Implications of farm loan waivers on our banking system


In recent months there has been a series of farm loan waivers announced by various state governments. The increasing spate of farmer suicides resulting from crop failure, droughts, insufficient market demand, remunerative prices, etc has led various governments to adopt loan waiver measures. It began with the Uttar Pradesh Chief Minister Yogi Adityanath announcing his decision to waive off farm loans to the tune of Rs 36,359 crores in keeping with line, the party manifesto. Since then it has spread like a wild fire to other states such as Maharashtra and Punjab which have announced similar farm loan waivers amounting to Rs 34,000 crores and Rs 10,000 crores with Haryana, Gujarat, Madhya Pradesh, Rajasthan and Karnataka, among other States in the pipeline.

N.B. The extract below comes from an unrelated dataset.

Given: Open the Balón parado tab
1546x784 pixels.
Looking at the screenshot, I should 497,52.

There is no denying that majority of the population depends on agriculture for its livelihood and the government has to provide support to the farmers in the form of loan waivers so that they are not forced to quit agriculture in search of opportunities elsewhere. Also, many farmers borrow from unofficial money lenders which lead them to a vicious cycle of a debt trap. So in a way, the farm loan waiver scheme will lead them to borrow from banks rather than unofficial money lenders.

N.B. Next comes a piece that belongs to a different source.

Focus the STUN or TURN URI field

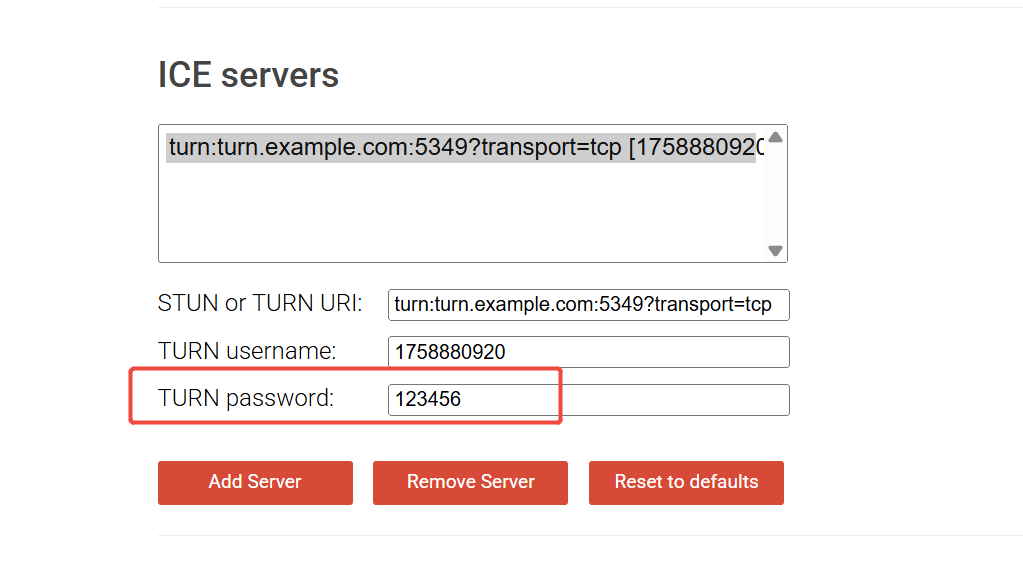point(588,305)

However, the major argument against farm loan waivers is that they impact credit discipline among borrowers and affects state finances. Borrowers willfully default on their loans in the hope that they would get a waiver from the government leading to a situation of moral hazard. This impacts bank balance sheets and also their long term growth. It also leads to a pressure on the government to increase its borrowings since it has to pay for more and more loan waivers and as a result it crowds out private borrowings resulting in no gains for the economy. The farm loan waivers are primarily intended to benefit small and marginal farmers with land holdings upto 1 hectare but it has been observed that it has mostly benefitted medium and large farmers who have access to banks and other formal lending institutions. Bankers such as RBI governor Urjit Patel and Arundhati Bhattacharya of SBI have already denounced it. Even several studies such as Xavier Giné and Martin Kanz, World Bank (2014), Indian Statistical Institute (2013) and ICRIER (2015) have suggested farm loan waivers as an unsustainable measure of helping farmers. A recent Bank of America Merill Lynch (BofA-ML) report has estimated that many states are likely to waive off farm loans to the tune of $40 billion or 2% of national GDP in the run up to the 2019 elections which are grossly imprudent as far as fiscal discipline is concerned. Thus farm loan waivers have become more of a political tool to win elections rather than actually benefiting farmers.

However, there is a counter argument to the narrative given above. Many agriculturists and farmer related groups feel that the government is systematically discriminating against the poor farmers compared to the capitalists. The mainstream economists have long advocated that bad debts for the corporate sector should be waived off but have not supported the farmers in a similar way. According to the public accounts committee of the parliament, the total Nonperforming assets (NPAs) of public sector banks accounts for Rs 6.8 lakhs of which 70 percent belonged to the corporate sector whereas only 1 percent of defaulters are farmers.

Hence the solution to all these problems is to give farmers a higher price for their produce by way of through investments in irrigation, roads, adoption of new technologies and research, better storage facilities and letting them sell their produce outside the APMC mandis which limit their sale. This will lead them to stop seeking undue assistance from the government and help them on a prudent path to fiscal discipline. All these require a long term vision rather than short term fixes as these only complicate the problem. Even agricultural experts such as M S Swaminathan have advocated long term solutions to India’s agrarian problems such as increasing farmers’ income, raising minimum support prices and making it less susceptible to climate change or commodity prices than waving off debts. So the solution lies in envisioning long term solutions that are sustainable rather than the magic wand of short term gains.